Based on empirical and anecdotal evidence, along with a long exposure to directv products I've come to the conclusion that the newer stuff is a lot trickier to install and the tolerance levels much narrower. In the old 2lnb round dish days, you could line up a dish with very little trouble and for the most part the receivers were all pretty solid and held a signal just fine.
The 5 sat setups are obviously a lot harder to align and the dish is much larger and heavier and harder to keep solidly in place.
I also think the receivers vary greatly in their tuner quality, tolerance ranges and software influence. I've seen people have the dish dorked about endlessly and then their signal problems go away when they change from one receiver to another, even where the two receivers are the same model.
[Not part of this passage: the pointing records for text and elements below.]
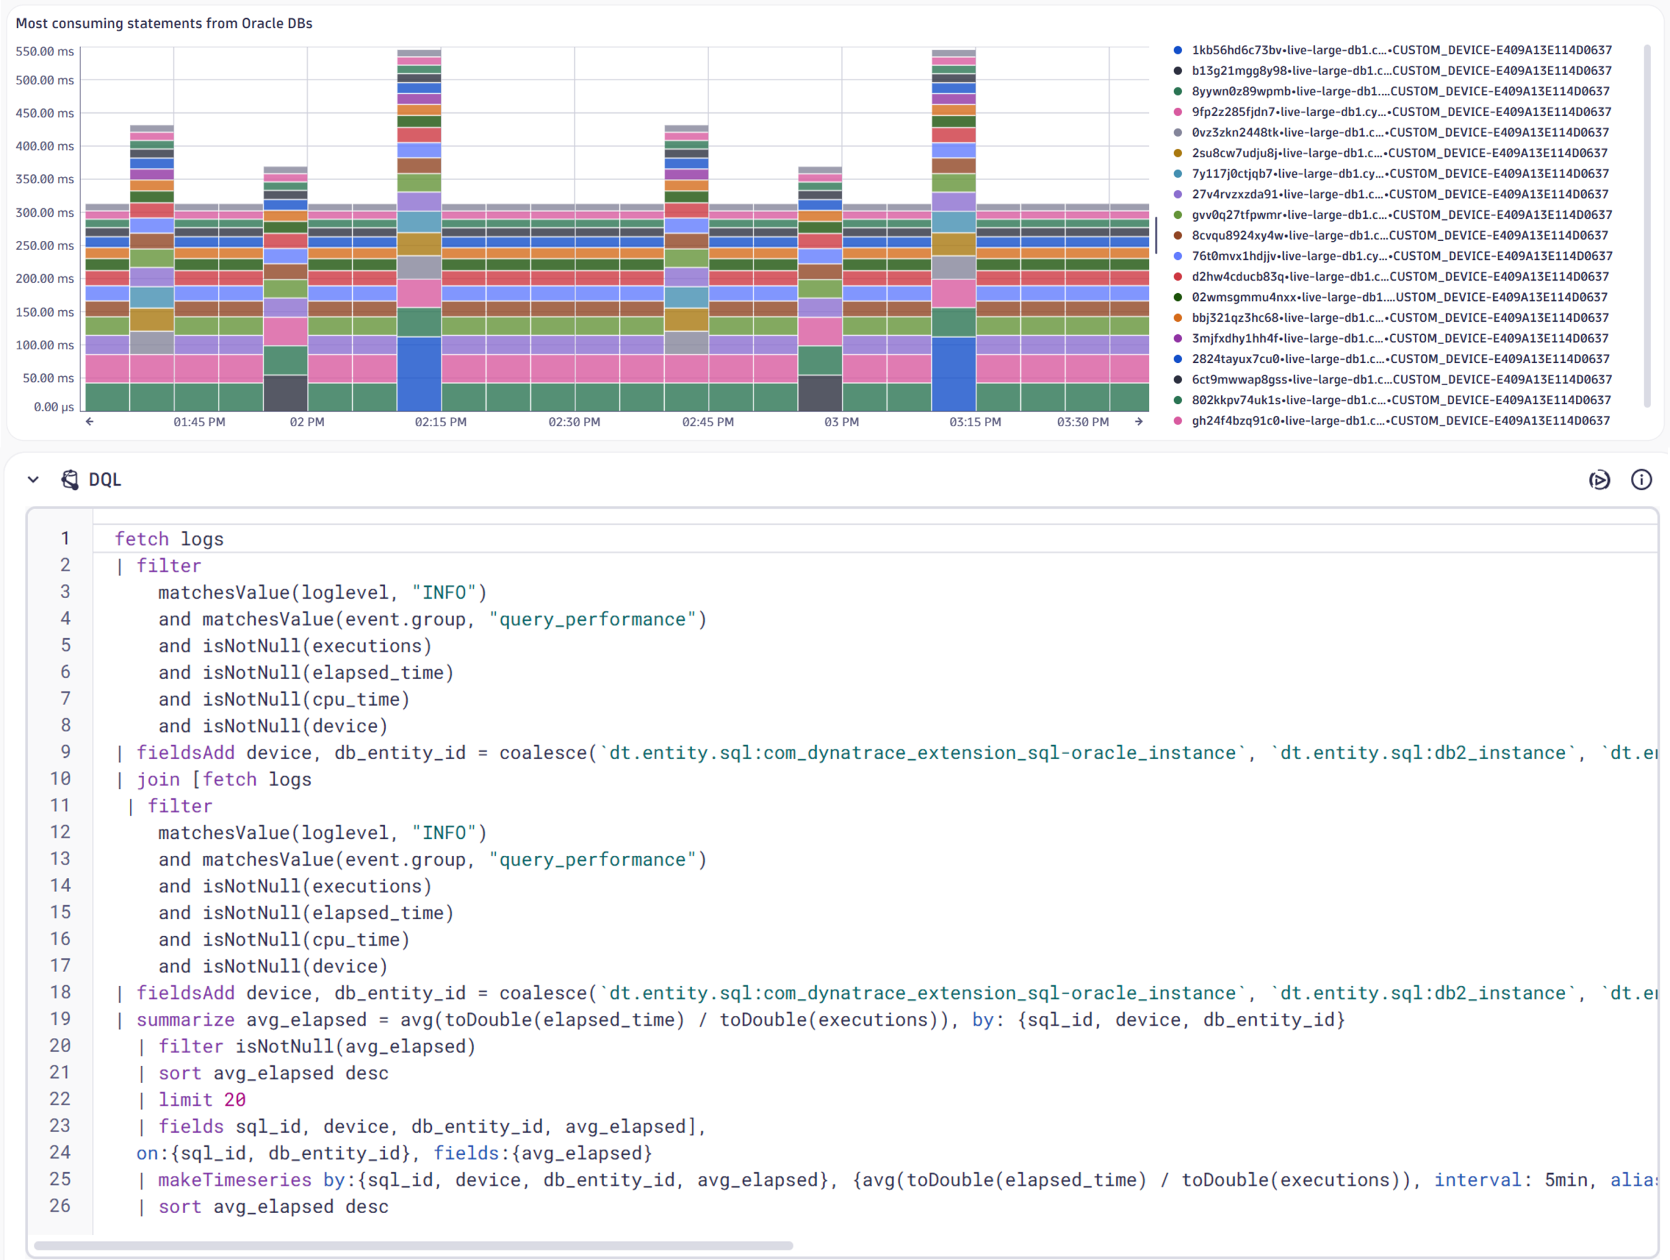Open the DQL info tooltip
This screenshot has width=1670, height=1260.
pyautogui.click(x=1641, y=480)
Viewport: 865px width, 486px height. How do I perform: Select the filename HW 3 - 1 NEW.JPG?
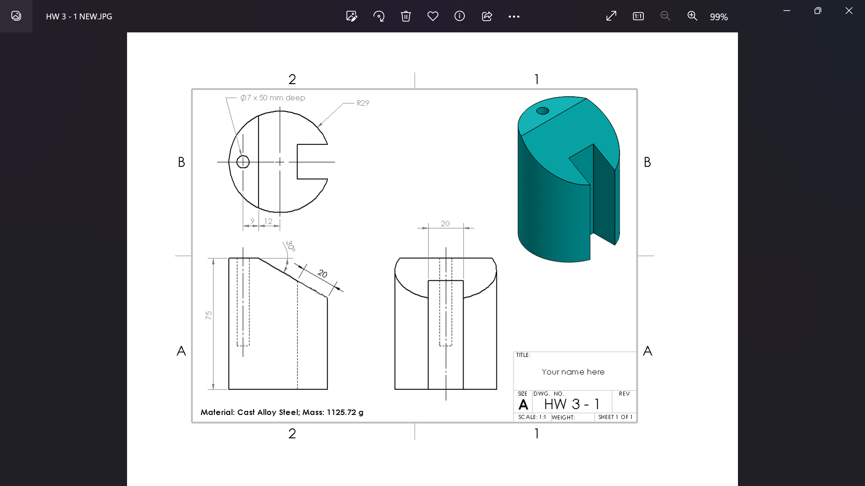(x=78, y=17)
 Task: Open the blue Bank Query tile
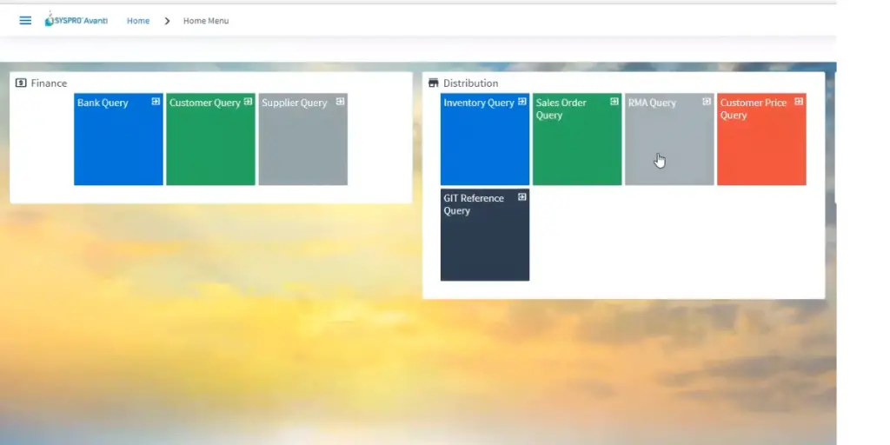coord(118,143)
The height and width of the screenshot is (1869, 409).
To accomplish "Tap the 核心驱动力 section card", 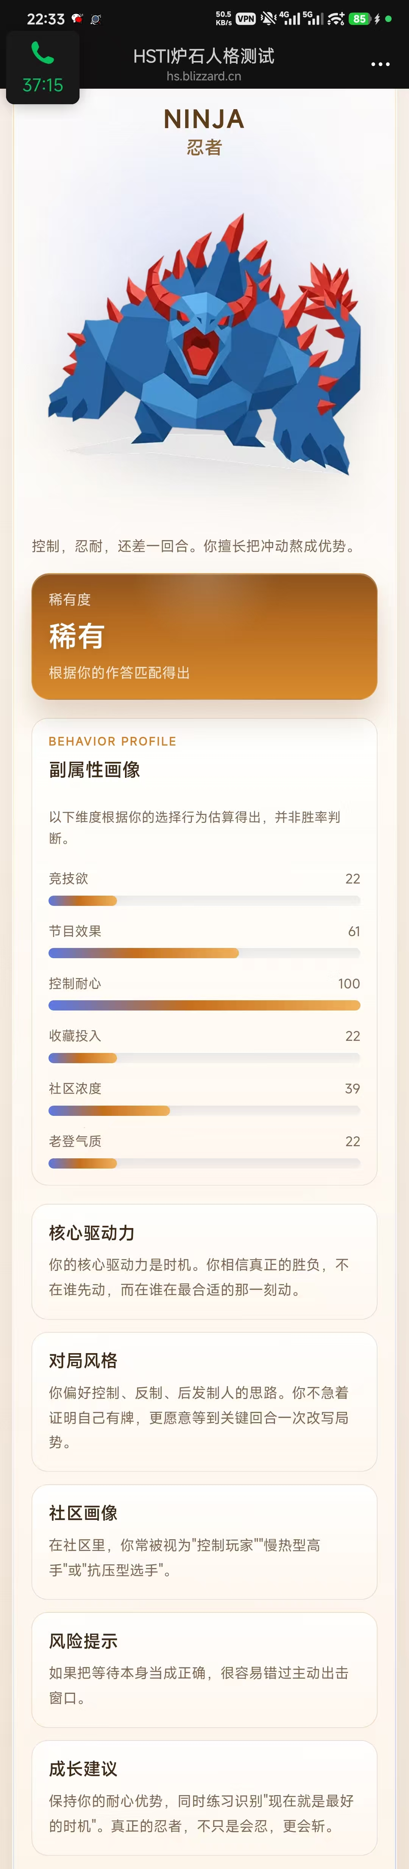I will pyautogui.click(x=205, y=1261).
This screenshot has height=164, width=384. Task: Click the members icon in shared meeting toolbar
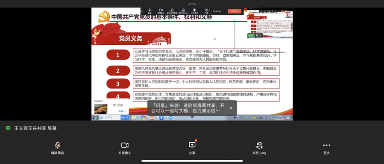point(183,11)
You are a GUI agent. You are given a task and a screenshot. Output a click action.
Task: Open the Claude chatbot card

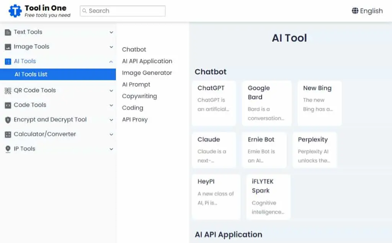point(214,150)
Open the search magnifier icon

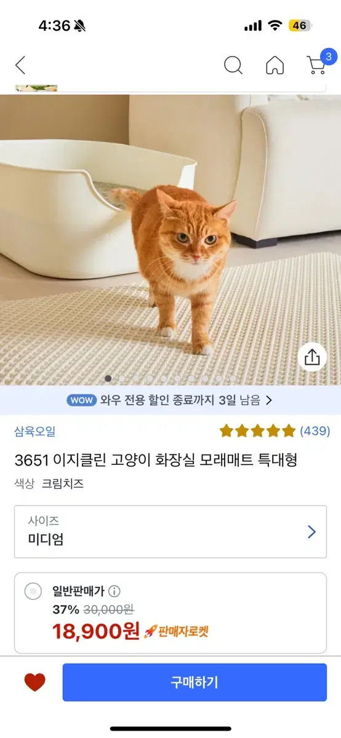(233, 65)
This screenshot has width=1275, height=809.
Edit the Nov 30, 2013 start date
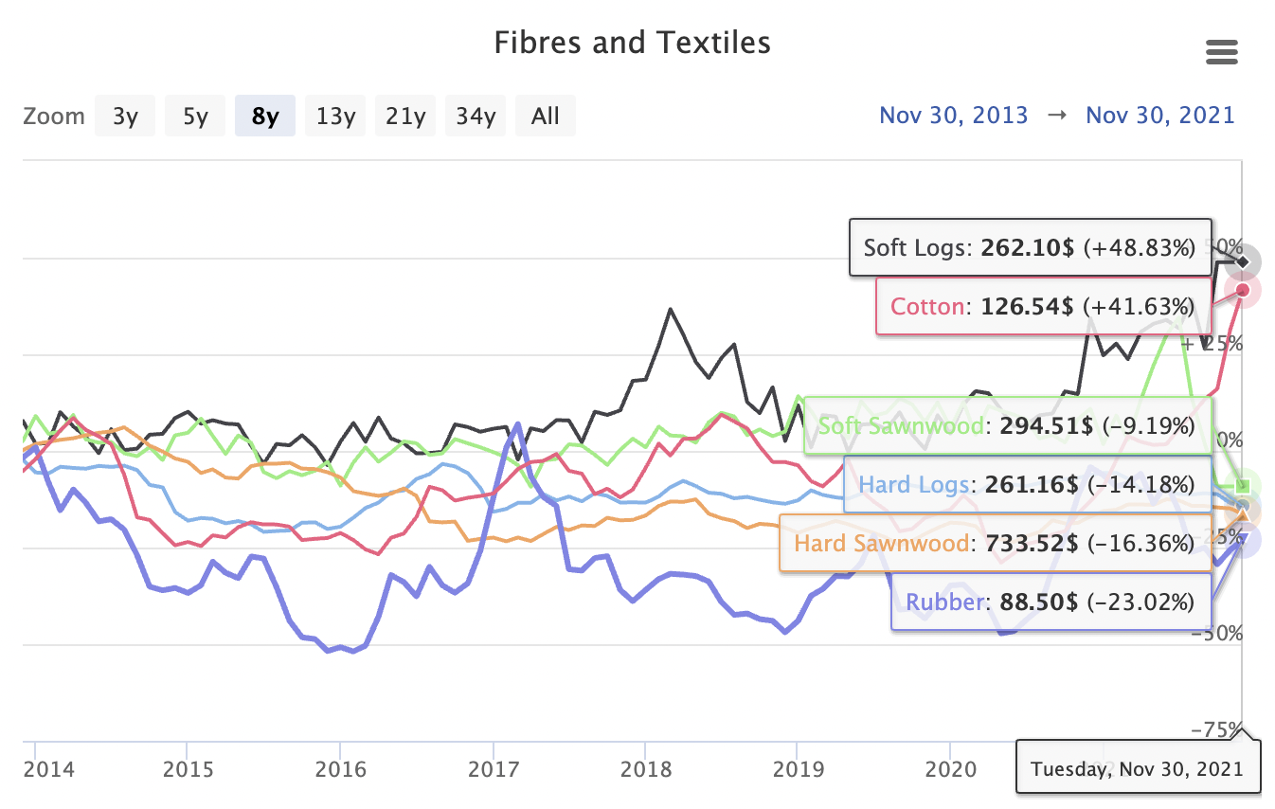pos(953,116)
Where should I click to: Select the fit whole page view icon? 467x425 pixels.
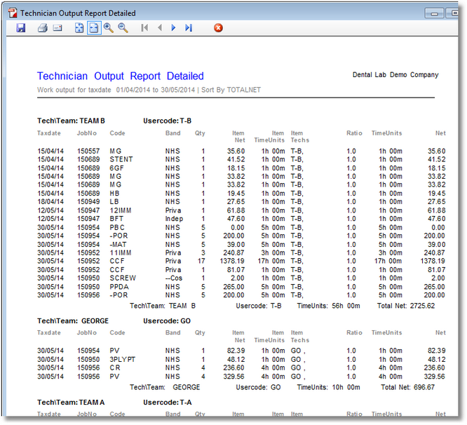pyautogui.click(x=79, y=28)
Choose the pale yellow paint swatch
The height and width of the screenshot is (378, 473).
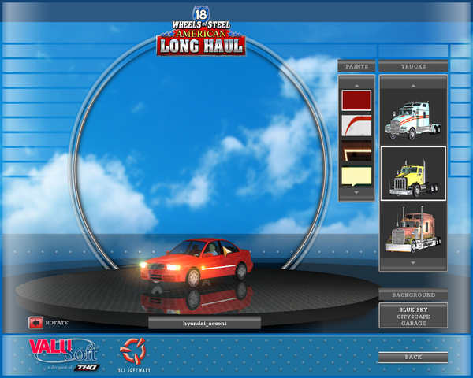(x=356, y=176)

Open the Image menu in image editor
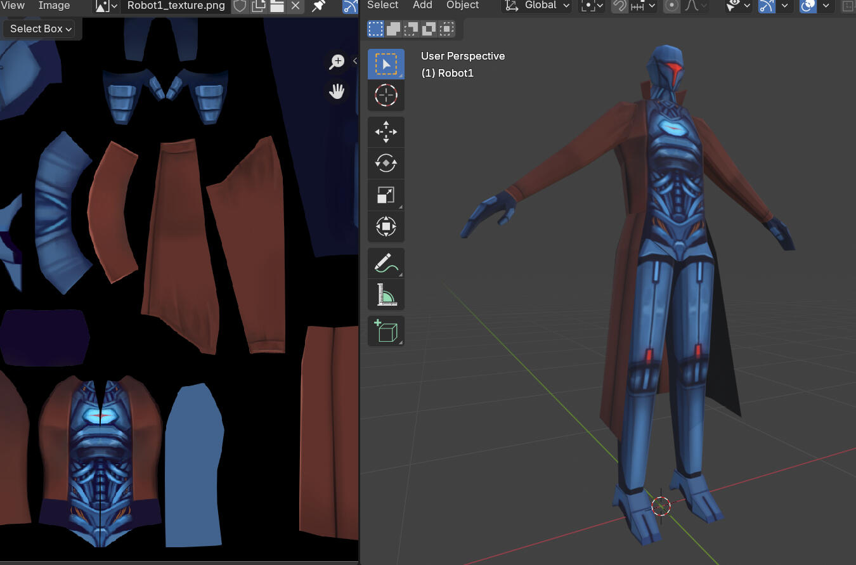pyautogui.click(x=54, y=6)
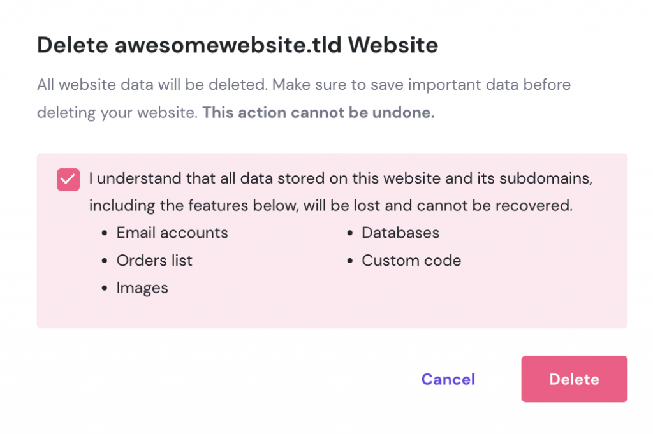653x434 pixels.
Task: Click the pink Delete button
Action: tap(574, 379)
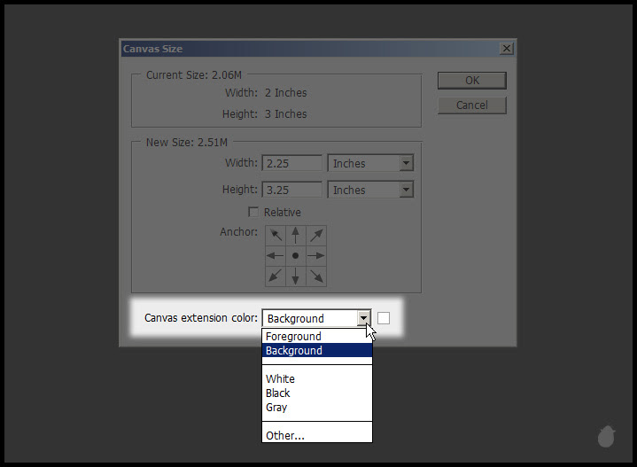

I've also had signal issues and reboots related to signal issues that I was told was absolutely, positively an issue with the dish or cabling, only to have those problems dry up when a new software release came out.
Directv fanboys often note that the latest incarnation of directv's product offering is much more complex than the older products. That may be the case, yet its the technology that directv chose and rushed out to market.
All that having been said, if you have proper dish alignment, well made cables, and receivers that are working properly and within the proper range of tolerance, it does appear to work fine 99% of the time.
To be fully fair, my one brief experience with Dish network was that the equipment ran too hot and gave me trouble, they also had signal issues, and they gave me the worst customer service experience in my life.
Just to round it out, I get far more outages and signal problems with cable than I've had with either satellite provider.